▶ _Description of the task_
Please answer these questions from the court ruling below on a late notice of appeal.
(a) Which doctor examined the petitioner's counsel on May 6, 1999?
(b) On what date did counsel file the notice of appeal?
(c) On what date did the petitioner file his petition for relief?

▶ _Passage_
================

Such party is not entitled to relief under Rule 38, Section 2 of the Rules of Court if he was not prevented from filing his notice of appeal by fraud, accident, mistake or excusable negligence. Such relief will not be granted to a party who seeks to be relieved from the effects of the judgment when the loss of the remedy of law was due to his own negligence, or a mistaken mode of procedure for that matter; otherwise, the petition for relief will be tantamount to reviving the right of appeal which has already been lost either because of inexcusable negligence or due to a mistake of procedure by counsel.7
If the petition for relief is denied by the trial court, the remedy of the petitioner is to file a petition for certiorari under Rule 65 of the 1997 Rules of Civil Procedure, which reads:
SECTION 1. Subject of appeal. - An appeal may be taken from a judgment or final order that completely disposes of the case, or of a particular matter therein when declared by these Rules to be appealable.
No appeal may be taken from:
(a) An order denying a motion for new trial or reconsideration;
(b) An order denying a petition for relief or any similar motion
seeking relief from judgment;
(c) An interlocutory order;
In all the above instances where the judgment or final order is not appealable, the aggrieved party may file an appropriate civil action under Rule 65. (Underscoring supplied)cralawlibrary
The petitioner's failure to file his notice of appeal within the period therefor is far from excusable. It, rather, shows negligence no less. The medical certificate issued to his counsel shows that he was examined by Dr. Lakambini Cruz-Crespo on May 6, 1999 and was advised to rest for three days from May 6, 1999 or until May 8, 1999. The petitioner would like the trial court and this Court to believe that his counsel was unable to file the notice of appeal on or before May 6, 1999 because he was even advised to take a rest for three days. But his counsel was able, well enough, to prepare and file the notice of appeal on May 7, 1999 when he was supposed to be resting. The petitioner even failed to allege in his notice of appeal that the same was filed one day late because his counsel was suffering from high blood pressure on May 6, 1999. It was only after the petitioner received the order of the trial court denying his notice of appeal and filed his petition for relief on June 22, 1999 did he allege that his counsel was suffering from high blood pressure on May 6, 1999. It was only on June 18, 1999 that the petitioner secured a medical certificate from Dr. Crespo.
Thus, we are not convinced by the petitioner's claim that his counsel was suffering from high blood pressure on May 6, 1999, which prevented him from filing said notice of appeal on said date. Said allegation is a mere afterthought to cover up his and his own counsel's collective negligence. It is settled that clients are bound by the mistakes, negligence and omission of their counsel.8
It bears stressing that perfection of an appeal in the manner and within the period prescribed by law is not only mandatory but jurisdictional as well and failure to perfect an appeal has the effect of rendering the judgment or resolution final and executory.9 After all, the right to appeal is not a natural right or a part of due process; it is merely a statutory privilege, and may be exercised only in the manner and in accordance with the provisions of law.10
While we have ruled that delay in the filing of a notice of appeal does not justify the dismissal of the appeal, however, the petitioner has not shown any exceptional circumstances justifying a reversal of the assailed order of the trial court and the reinstatement of his appeal.
IN LIGHT OF ALL THE FOREGOING, the petition is DENIED for lack of merit.
Puno, J., Chairman, Austria-Martinez, TINGA, and Chico-Nazario, JJ., concur.
1 Annex "H," Rollo, p. 57.
2 Annex "E," Id. at 42.
3 Annex "A," Rollo, pp. 20-27.
4 Rollo, pp. 26-27.
5 Id. at 52.
6 Id. at 13.
8 Jose v. Court of Appeals, 399 SCRA 83 (2003).

================

[Stored data entries]
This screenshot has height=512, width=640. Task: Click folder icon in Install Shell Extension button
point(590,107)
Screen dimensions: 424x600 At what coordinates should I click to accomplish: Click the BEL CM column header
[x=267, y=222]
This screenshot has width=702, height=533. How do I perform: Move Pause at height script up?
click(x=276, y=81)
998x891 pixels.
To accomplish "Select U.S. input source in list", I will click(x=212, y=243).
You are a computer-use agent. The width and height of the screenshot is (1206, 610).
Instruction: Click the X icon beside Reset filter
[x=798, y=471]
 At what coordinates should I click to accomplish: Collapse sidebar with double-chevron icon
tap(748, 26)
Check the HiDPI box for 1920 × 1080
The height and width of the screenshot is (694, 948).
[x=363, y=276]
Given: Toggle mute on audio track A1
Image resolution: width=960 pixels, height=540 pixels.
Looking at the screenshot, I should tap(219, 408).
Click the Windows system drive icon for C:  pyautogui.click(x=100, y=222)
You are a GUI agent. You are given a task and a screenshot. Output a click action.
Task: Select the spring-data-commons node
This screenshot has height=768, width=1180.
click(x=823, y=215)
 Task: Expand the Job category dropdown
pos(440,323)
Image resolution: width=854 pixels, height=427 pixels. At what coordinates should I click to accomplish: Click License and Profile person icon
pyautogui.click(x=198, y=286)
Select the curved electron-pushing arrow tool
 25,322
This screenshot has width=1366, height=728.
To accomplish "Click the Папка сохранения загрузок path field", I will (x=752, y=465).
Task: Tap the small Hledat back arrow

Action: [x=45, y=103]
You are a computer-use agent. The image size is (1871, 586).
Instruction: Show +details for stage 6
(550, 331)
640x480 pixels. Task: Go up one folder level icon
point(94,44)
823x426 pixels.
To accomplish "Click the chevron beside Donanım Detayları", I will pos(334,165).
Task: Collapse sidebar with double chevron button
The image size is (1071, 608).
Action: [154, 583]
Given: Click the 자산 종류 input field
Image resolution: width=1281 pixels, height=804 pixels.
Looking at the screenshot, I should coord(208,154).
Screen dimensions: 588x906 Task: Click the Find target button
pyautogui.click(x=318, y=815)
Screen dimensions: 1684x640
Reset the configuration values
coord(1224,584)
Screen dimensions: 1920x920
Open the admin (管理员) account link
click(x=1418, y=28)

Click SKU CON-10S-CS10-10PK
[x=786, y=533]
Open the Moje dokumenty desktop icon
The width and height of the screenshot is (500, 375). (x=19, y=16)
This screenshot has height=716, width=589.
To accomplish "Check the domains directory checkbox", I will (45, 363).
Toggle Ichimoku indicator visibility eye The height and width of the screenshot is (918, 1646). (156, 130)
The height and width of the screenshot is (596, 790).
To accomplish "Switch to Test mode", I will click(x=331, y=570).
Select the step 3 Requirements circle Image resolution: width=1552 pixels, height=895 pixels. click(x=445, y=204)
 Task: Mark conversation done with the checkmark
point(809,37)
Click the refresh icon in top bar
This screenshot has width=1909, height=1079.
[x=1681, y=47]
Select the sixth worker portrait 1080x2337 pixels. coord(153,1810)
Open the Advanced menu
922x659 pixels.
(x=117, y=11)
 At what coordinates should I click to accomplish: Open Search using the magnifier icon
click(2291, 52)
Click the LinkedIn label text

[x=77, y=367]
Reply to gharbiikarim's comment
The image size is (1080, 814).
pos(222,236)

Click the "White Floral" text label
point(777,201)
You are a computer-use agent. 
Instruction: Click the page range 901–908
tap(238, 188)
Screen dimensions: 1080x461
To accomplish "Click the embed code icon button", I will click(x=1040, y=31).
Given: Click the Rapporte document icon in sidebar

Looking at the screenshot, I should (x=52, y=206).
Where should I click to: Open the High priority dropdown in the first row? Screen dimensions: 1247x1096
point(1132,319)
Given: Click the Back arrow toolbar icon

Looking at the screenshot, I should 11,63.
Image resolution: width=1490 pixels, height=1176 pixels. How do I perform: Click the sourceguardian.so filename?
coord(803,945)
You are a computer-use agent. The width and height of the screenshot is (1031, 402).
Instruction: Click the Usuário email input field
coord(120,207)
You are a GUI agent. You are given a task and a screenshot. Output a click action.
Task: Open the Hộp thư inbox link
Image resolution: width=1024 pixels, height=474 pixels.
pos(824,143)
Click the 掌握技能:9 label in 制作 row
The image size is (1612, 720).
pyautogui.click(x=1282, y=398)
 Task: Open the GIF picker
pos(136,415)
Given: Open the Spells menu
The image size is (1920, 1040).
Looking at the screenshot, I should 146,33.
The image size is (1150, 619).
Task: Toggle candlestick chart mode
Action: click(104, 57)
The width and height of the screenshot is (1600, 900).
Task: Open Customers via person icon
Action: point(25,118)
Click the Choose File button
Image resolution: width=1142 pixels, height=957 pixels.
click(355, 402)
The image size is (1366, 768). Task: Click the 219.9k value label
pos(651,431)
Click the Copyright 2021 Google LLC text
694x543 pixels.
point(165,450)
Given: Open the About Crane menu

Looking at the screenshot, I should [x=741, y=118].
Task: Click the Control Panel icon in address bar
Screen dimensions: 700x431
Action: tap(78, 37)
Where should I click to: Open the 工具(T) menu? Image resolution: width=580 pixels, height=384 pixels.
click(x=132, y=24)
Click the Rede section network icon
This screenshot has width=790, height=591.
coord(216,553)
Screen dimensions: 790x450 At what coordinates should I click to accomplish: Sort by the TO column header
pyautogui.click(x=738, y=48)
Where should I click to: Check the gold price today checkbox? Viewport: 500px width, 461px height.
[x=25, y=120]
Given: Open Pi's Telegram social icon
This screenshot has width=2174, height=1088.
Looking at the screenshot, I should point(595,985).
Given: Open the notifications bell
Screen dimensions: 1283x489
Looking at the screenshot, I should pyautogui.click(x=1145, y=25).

================

▶ _Answer area_
(a) Dr. Lakambini Cruz-Crespo
(b) May 7, 1999
(c) June 22, 1999